Computational criminology seeks to address criminological problems through the use of applied mathematics, computer science and criminology. Methods include algorithms, data mining, data structures and software development. The discipline of environmental criminology relies heavily on computational criminology, which is defined by Liu and Eck (2008) as the: "...use of computer simulation of crime patterns to reveal hidden processes of urban crimes, taking an interdisciplinary approach by combining criminology, computer simulation, and geographic information systems into one comprehensive resource". The Computational Criminology Initiative (CCI) was introduced by ICURS in 2003, and allows for new visualization techniques for understanding crime patterns.


ICURS developed CourBC, a database currently holding four years' information on all court appearances in all adult criminal courts in British Columbia.  CourBC contains information about all charges, all co-accused and all outcomes and sentencing for all convictions. CourBC can help identify the most frequent crimes and breaches appearing before the BC criminal courts; the impact of bail/remand decisions; the impact of the drugs court; and the number of appearances as case complexity increases.

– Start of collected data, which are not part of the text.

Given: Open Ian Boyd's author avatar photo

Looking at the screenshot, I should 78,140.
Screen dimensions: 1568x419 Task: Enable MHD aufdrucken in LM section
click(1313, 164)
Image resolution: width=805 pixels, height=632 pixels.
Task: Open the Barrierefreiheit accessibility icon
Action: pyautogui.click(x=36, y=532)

Crime Attractors & Generators

This project focused on developing estimates of the directional pull of different types of land uses by examining the spatial relationships between offenders' home location and the location of their crimes.  The pull of major shopping malls is extremely strong. In conjunction with this project, ICURS also developed a technique for estimating the roads an offender normally follows in both routine activities and journeys to crime, providing a base line for predicting offending patterns in order to target prevention programs and support investigations.

Social Network Analysis of Very Large Offender Networks

This project developed software needed to do network analysis on large datasets (tested on datasets with 9 million records). This software, among other things, has been used to look at high volume repeat offenders and their co-offenders and victimization between local gangs. It allows examination of the spatial aspects of offender networks as well as the network form.